Festival 2019
Farthest Field: A Roundtable Discussion
- Thursday, September 19
- 4:30 PM
- Henry R. Luce Hall
- 34 Hillhouse Avenue, Room 202
- MAP
- FREE & OPEN TO THE PUBLIC
Raghu Karnad’s book Farthest Field (2015) narrates the lost epic of India’s involvement in the Second World War, in which the largest volunteer army in history fought for the British Empire even as Mahatma Gandhi laid the foundation for Indian independence. Farthest Field carries us from Madras to Peshawar, from Egypt to Burma, unfolding the saga of a family amazed by their swiftly changing world and swept up in its violence. This panel of scholars, including Rohit De, Ayesha Ramachandran and Steven Wilkinson, discusses the real-life history behind the book.
Rohit De is a lawyer and historian of modern South Asia and focuses on the legal history of the Indian subcontinent and the common law world. As a legal historian he moves beyond asking what the law was; to what actors thought law was and how this knowledge shaped their quotidian tactics, thoughts and actions. In recent years, this has enabled his research to move beyond the political borders to South Asia to uncover transnational legal geographies of commerce, migration and rights across Africa, Southeast Asia and the Carribbean.

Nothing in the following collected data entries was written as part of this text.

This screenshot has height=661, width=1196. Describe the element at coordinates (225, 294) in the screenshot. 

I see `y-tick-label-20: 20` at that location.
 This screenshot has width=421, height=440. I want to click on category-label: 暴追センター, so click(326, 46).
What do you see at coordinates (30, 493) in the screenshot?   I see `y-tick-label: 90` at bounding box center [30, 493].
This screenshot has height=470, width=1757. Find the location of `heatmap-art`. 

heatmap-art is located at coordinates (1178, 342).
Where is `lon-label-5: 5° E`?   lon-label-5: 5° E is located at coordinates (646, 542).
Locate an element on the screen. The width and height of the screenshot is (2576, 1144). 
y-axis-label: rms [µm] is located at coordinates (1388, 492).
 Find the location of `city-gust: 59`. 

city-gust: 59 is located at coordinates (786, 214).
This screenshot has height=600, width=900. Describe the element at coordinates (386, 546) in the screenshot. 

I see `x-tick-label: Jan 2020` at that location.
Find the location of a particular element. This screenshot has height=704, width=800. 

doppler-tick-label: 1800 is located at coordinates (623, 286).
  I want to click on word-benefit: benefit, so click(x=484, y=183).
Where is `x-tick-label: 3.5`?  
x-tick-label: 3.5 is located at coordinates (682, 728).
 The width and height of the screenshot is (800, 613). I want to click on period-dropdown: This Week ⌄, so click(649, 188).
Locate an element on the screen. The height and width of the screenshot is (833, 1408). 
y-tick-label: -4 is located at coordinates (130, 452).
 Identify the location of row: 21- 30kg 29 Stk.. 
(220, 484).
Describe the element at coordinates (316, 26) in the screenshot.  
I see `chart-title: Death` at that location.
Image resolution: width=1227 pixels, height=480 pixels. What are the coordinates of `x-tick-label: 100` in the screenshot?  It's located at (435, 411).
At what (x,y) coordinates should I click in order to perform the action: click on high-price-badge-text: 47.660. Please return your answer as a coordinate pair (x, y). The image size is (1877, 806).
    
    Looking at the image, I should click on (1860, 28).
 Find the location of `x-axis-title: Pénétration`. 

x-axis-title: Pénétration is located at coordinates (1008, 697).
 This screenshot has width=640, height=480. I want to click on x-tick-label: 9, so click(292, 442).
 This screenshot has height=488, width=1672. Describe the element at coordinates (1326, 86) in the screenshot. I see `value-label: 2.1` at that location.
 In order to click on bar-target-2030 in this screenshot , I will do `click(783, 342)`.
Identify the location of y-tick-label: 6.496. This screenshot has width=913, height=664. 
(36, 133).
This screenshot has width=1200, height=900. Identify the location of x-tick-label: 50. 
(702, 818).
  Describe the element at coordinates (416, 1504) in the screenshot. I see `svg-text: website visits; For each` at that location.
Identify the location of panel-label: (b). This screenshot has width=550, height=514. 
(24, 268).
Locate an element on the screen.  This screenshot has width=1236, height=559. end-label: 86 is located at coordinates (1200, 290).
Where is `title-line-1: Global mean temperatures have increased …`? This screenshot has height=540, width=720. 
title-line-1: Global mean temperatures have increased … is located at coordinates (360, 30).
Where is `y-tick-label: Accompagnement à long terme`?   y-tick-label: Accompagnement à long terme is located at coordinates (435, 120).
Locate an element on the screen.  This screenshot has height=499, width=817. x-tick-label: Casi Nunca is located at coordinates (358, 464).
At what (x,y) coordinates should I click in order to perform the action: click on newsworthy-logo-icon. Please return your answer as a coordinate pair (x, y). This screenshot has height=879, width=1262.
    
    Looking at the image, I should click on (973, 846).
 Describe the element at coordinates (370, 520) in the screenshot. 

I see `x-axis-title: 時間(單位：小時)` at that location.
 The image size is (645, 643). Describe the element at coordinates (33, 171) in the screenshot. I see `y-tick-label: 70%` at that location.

Ayesha Ramachandran is a literary critic and cultural historian of early modern Europe. Her recent work focuses on Europe’s relations with an expanding world—her first book, The Worldmakers (2015) charts transnational encounters and the early mechanisms of globalization from the late fifteenth to the early eighteenth centuries. It was awarded the MLA’s Scaglione prize in Comparative Literary Studies (2017), the Milton Society of America’s Shawcross Prize for the best book chapter on Milton (2016), and the Sixteenth Century Studies Association’s Founder’s Prize for the best first book manuscript (2015).
Steven I. Wilkinson is Nilekani Professor of India and South Asian Studies and Professor of Political Science and International Affairs at Yale University, where he is also the Henry R. Luce Director of the Whitney and Betty MacMillan Center for International and Area Studies. He has worked on the causes of ethnic violence, and his book Votes and Violence: Electoral Competition and Ethnic Riots in India (2004) examines the political roots of communal conflict in South Asia. That book was winner of the Woodrow Wilson prize of the APSA for the best book on government, politics and international affairs. He is also interested in corruption in politics, and co-edited the book Patrons, Clients or Politics: Patterns of Political Accountability and Competition (2007) with Herbert Kitschelt. His most recent book was Army and Nation, which came out in 2015 from Harvard/Permanent Black, and examined India’s success in managing the imbalanced colonial army it inherited in 1947.